WRITTEN BY Marc Bain
The fashion industry is in a state of flux. Department stores are suffering. So are mid-tier clothing retailers. Fast fashion and social media are speeding up the entire industry, and many luxury labels are scrambling to make the clothes they show on the runway available as quickly as possible. The way clothes are made, marketed, and distributed is changing in response to consumers’ frenzied appetite for instant shopping gratification.
You can think of it as the “digitization of apparel,” says Bob D’Loren, CEO of Xcel Brands, which owns labels such as Isaac Mizrahi and Halston. Before D’Loren got into fashion, he cofounded a company with the unusual model of selling bonds based on future music royalties. He sees an upheaval happening in the fashion industry similar to the one that changed the music business as it started going digital.
To succeed, he says, brands need to start thinking more like media companies, which is what Xcel is striving to do. “The vision here is to reimagine shopping, entertainment, and social as one thing,” he says.
Shoppers already treat these entities as part of one ecosystem. They see new clothes from their favorite brand on Instagram, and celebrities posting images from the front row of a runway show. They want the instant gratification of being able to buy what they see, to get that buzz from an exciting new purchase—and not just once, but frequently.

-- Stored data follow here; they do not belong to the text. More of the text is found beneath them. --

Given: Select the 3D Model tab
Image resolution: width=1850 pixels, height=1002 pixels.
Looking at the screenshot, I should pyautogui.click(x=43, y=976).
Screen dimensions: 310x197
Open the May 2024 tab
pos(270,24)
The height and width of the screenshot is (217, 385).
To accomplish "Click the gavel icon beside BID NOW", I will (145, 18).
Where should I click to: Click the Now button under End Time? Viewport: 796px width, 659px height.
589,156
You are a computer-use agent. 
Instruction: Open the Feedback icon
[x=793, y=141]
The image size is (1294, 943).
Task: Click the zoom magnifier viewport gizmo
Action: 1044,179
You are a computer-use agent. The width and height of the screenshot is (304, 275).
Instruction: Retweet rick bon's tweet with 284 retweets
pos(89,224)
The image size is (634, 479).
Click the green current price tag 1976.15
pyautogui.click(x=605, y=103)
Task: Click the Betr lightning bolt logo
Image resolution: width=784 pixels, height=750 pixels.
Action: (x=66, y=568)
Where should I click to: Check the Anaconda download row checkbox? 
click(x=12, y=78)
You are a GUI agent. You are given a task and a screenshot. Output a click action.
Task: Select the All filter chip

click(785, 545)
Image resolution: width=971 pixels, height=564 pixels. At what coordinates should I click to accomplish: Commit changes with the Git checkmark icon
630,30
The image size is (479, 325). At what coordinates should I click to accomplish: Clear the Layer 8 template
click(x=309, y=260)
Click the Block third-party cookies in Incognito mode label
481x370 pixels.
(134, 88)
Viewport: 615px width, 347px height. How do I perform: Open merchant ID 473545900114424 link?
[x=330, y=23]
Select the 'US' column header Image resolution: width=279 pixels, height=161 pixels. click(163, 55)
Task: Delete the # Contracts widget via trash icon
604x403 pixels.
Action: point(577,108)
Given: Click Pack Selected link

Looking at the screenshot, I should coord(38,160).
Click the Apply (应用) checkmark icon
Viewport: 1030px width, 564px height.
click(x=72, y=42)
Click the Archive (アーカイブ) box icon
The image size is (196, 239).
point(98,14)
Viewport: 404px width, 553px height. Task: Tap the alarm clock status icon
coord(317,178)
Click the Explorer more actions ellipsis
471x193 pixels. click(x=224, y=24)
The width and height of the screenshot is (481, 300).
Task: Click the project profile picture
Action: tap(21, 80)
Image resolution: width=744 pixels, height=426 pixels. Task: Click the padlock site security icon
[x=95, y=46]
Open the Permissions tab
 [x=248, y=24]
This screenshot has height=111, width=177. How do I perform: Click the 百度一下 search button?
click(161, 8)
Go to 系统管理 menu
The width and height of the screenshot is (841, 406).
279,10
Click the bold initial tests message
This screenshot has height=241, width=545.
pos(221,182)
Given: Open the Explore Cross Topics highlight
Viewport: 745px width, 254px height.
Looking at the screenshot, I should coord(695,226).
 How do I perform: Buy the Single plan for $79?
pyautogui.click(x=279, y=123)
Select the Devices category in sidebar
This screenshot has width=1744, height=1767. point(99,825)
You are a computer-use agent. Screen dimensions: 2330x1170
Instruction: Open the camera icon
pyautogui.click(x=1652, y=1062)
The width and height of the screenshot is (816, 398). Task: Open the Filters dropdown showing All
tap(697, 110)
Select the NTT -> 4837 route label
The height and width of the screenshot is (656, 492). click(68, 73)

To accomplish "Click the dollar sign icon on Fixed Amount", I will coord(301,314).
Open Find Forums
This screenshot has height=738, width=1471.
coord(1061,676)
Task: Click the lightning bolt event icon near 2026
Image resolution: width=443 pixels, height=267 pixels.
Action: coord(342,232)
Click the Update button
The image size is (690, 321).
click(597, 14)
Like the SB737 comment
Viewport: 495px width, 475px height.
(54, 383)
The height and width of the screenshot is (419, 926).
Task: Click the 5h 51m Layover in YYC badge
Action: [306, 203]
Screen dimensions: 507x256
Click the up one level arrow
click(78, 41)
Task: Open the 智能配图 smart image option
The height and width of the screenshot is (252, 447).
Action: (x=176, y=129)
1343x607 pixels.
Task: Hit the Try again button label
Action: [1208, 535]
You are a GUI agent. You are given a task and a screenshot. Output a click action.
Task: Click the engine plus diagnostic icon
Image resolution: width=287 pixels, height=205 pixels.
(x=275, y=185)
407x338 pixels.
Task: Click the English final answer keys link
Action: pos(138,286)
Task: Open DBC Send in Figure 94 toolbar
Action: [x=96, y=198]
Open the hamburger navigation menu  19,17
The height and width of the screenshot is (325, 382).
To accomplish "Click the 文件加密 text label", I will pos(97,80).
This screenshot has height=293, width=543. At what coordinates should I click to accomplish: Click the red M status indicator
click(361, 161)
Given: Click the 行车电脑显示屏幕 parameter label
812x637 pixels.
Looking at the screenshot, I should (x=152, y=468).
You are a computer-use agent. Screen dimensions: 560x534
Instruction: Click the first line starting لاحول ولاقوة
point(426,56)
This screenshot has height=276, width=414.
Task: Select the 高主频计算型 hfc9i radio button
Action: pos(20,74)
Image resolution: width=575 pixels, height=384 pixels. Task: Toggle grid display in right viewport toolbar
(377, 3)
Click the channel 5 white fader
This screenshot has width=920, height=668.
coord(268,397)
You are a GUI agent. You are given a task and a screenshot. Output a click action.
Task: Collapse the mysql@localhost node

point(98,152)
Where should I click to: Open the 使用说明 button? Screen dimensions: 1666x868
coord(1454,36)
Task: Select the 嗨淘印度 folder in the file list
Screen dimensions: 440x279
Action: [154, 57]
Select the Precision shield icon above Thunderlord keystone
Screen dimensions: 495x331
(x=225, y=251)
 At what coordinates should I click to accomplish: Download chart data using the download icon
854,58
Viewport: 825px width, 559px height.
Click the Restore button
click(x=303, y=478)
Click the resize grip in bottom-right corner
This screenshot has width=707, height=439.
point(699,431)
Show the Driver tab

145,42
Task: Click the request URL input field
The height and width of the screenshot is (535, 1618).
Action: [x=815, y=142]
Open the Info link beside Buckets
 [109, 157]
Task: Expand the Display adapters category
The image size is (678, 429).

Fast fashion and streetwear labels such as Supreme feed the beast by releasing clothing in continuous drops, but most high-end brands haven’t kept up with these expectations. Typically, designer labels create large collections a few times a year that show up in stores months after they first appear, and not even in the season they’re designed for.
D’Loren’s thinking on the subject is this: “If you can act like a media company, generating engaging content that causes your customer to stay interested and engaged with you,” he explains, “that’s the win.”
The content, in this case, is clothing. To keep customers engaged, Xcel’s brands began operating on a totally new model in March, after spending about two years reorganizing operations. Now, they send new items to select retail partners—Lord & Taylor in the US, and Hudson’s Bay in Canada—every week to give customers a reason to keep coming into stores. The delivery schedule emulates fast fashion. It’s more akin to Zara’s or H&M’s than that of a typical designer brand.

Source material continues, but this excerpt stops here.